The launchFuture() method is responsible for evaluation
the Future object. The evaluation of the future expression
should respect any global variables in the FutureGlobals
object returned by globals() with the Future
object as the first argument. The evaluation should also respect any
package names returned by packages() with the
Future object as the first argument.
If the backend provides parallel processing, then
launchFuture() should return the future as soon as possible
and without waiting for it to be resolved. If all workers are occupied,
then launchFuture() is responsible for waiting until a
worker becomes available and then launch the future on that worker and
immediatedly return the future.
The launchFuture() method may produce an error of class
FutureError in case it fails to launch the future on the
worker or the worker has terminated unexpectedly.
The launchFuture() method must not update the RNG
state.
resolved() method for the Future class
An S3 method resolved() for
MyParallelFuture that takes a Future object as
its first argument and return either TRUE or
FALSE is required. It should accept additional arguments
via ..., which are currently not used.
The method may be called zero or more times.
The method should return FALSE as long as the future is
unresolved. It may also return FALSE if it fail to
establish the state of the future within a reasonable time period
(“timeout”). It should return TRUE as soon as it can be
established that the future is resolved. After it has returned
TRUE once, any succeeding calls should return
TRUE.
If resolved() is called on a future that yet has not
been launched, it should launch the future by calling
run(). This is the only occasion when
resolved() may block. In all other cases, it should return
promptly.
The resolved() method may produce
FutureError error as created by FutureError()
in case communication with the worker has broken down or the worker has
terminated unexpectedly.
The resolved() method must not update the RNG state.
result() method for the Future class
An S3 method result() for MyParallelFuture
that takes a Future object as its first argument and return
a FutureResult object is required.
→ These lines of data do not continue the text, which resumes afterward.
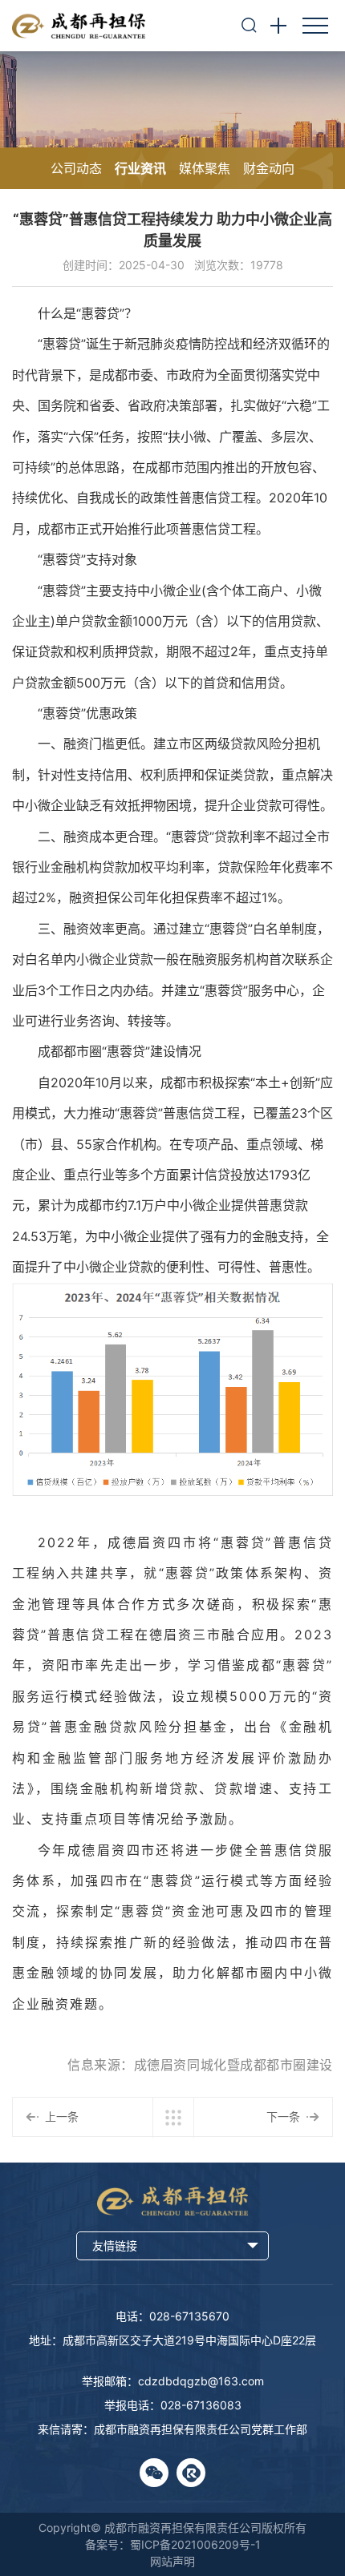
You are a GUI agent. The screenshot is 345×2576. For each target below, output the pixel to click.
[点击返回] (173, 2118)
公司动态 (76, 168)
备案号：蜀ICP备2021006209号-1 (173, 2544)
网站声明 (172, 2561)
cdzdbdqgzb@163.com (201, 2381)
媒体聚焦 (204, 168)
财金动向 (268, 168)
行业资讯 (140, 168)
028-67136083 (201, 2405)
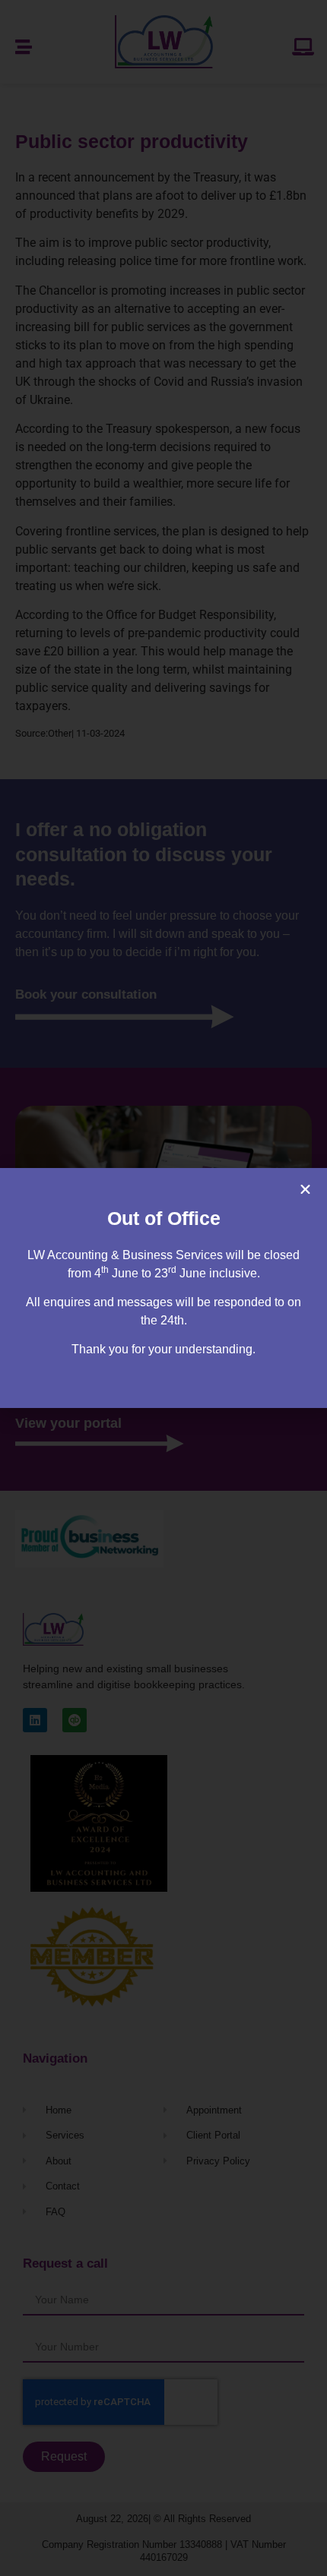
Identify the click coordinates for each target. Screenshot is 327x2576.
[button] (305, 1189)
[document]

It should accept
additional arguments via ..., which are currently not
used.
The method may be called zero or more times.
If result() is called on a future that yet has not been
launched, it should launch the future by calling run().
If result() is called on a future that is not yet
resolved, it should block until the future is resolved.
The value of result() should be the value from
evaluating the getExpression() expression that
run() launched.
The result() method may produce FutureError
error as created by FutureError() in case communication
with the worker has broken down or the worker has terminated
unexpectedly.
The result() method must not update the RNG state.